■ Activity
All that is wanted is a word-for-word copy of the data from its first line to the line containing "Given: Select the", both included.

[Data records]
□ □ □ □

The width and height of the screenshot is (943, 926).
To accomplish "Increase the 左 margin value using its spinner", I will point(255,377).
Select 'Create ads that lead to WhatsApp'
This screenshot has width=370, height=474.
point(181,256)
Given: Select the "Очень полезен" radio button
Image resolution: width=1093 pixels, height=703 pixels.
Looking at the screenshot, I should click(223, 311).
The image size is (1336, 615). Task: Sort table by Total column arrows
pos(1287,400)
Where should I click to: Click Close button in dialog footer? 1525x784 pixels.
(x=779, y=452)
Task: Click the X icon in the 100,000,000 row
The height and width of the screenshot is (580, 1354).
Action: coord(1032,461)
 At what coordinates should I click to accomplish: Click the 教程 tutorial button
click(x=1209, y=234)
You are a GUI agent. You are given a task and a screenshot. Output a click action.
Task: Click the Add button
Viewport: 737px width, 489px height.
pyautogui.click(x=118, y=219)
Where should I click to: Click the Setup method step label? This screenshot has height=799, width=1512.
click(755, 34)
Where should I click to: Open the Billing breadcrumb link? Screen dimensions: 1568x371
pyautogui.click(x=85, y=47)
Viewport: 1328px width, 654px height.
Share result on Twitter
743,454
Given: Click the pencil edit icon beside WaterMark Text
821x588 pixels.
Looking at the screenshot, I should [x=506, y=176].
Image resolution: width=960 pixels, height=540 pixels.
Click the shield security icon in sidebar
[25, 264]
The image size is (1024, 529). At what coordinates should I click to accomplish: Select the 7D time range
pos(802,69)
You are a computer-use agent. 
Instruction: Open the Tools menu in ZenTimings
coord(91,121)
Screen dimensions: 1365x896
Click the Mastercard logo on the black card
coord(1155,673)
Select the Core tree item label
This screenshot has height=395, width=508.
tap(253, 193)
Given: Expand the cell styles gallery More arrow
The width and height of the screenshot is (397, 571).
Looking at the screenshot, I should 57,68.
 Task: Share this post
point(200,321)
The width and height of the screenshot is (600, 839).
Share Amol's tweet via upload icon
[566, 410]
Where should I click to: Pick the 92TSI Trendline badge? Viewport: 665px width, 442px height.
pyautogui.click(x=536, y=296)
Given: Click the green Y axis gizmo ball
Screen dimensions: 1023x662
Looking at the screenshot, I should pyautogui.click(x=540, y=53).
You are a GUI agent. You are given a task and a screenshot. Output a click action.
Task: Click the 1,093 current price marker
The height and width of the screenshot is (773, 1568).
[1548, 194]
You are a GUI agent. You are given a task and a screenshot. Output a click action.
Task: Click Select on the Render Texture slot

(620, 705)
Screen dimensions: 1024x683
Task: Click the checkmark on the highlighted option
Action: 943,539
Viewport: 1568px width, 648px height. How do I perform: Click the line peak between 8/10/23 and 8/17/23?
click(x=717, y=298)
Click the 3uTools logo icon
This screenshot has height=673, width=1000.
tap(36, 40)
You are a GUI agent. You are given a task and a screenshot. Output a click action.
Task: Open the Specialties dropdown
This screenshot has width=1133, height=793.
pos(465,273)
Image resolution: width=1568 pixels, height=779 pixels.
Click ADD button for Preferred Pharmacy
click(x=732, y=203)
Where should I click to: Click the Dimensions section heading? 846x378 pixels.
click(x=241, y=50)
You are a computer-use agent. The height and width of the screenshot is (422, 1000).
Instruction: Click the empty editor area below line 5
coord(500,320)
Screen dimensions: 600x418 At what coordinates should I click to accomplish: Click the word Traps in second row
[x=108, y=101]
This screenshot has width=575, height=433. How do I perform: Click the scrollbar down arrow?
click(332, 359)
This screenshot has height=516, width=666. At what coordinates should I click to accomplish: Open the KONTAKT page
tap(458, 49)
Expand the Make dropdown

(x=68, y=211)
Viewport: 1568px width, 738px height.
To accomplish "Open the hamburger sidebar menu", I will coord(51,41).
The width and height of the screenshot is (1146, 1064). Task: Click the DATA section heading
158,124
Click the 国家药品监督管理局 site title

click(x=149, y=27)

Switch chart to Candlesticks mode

□ □ □ □

■ Response below
The width and height of the screenshot is (943, 926).
To accomplish "Increase the 左 margin value using its spinner", I will point(255,377).
Select 'Create ads that lead to WhatsApp'
This screenshot has width=370, height=474.
point(181,256)
Given: Select the "Очень полезен" radio button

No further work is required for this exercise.